Thursday, 4 August 2022

Terminator 2: Salvation

I'll be back at the Tactical Marines in no time, but I fancied a bit of a break.

Not that much of a break, obviously, it's still red space marines.

Following the game on Monday, it became apparent that as bullet magnets extraordinaire, my Indomitus Terminators (that's what this type of armour is called in the Horus Heresy) might need a few extra bodies.

Three factors came together to help this happen:

1) Pete kindly gave me a Terminator he had got on the front of White Dwarf years ago that is the same as the ones my squad.

2) He also generously gave me two lightning claws to enable me to make use of the body that has been sitting in my bits box for a similar amount of time.

3) I shall get my maths right and not leave out a sixth Terminator and only take five.
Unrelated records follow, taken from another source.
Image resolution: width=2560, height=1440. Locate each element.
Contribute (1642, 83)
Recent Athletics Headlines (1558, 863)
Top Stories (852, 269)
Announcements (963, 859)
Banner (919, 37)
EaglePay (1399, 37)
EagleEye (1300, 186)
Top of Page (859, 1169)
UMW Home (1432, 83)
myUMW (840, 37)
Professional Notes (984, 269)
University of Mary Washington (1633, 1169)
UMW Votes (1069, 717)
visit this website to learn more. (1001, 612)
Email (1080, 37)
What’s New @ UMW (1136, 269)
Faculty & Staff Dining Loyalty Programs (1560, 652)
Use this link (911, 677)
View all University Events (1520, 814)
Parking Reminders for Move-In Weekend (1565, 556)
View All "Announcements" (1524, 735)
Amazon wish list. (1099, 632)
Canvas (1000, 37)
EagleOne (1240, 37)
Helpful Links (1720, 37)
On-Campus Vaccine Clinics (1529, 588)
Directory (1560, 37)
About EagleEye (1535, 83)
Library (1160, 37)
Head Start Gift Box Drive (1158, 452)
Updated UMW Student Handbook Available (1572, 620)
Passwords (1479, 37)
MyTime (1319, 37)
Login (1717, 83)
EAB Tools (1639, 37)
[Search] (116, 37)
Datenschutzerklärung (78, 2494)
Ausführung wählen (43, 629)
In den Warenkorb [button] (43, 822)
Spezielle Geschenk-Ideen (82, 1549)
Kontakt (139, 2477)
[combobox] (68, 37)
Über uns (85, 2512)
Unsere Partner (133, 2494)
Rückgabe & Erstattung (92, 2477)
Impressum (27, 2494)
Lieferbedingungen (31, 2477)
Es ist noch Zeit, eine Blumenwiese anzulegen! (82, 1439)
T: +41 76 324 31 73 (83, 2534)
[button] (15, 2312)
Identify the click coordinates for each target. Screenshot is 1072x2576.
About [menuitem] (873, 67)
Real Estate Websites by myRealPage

As mentioned before, my Terminator squad are built with the models from the Assault on Black Reach box (5th edition?) plus a few promo models from White Dwarf.

I've not painted these exactly the same way, I've done Flesh Tearer's Red contrast as a base coat rather than doing a Nuln Oil was over Mephiston Red, but they fit in quite well.

The lightning claws guy is a bit of an anomaly as I don't think I can use him in a regular Terminator squad in 40k, so he will be Horus Heresy only.

As such, I think I'm going to give him a vexilla at some point (when I get my hands on a spare), as that's also a Heresy only element.

Here's the squad together.

They are still outmatched by Pete's Cataphractii Terminators, but I'm hoping that the new additions might mean more than two of them make it into combat next time.

Still chipping away at that deficit, but at least I've gone a couple of days without buying any models. I also had to tear a knackered Rohan horse off it's base (and chucked it into the bin) to complete these two, so I'm attacking the tally from both ends.

Acquired: 120
Painted: 106

P.S. I know the title is wrong, I'm just trying to trigger Matt.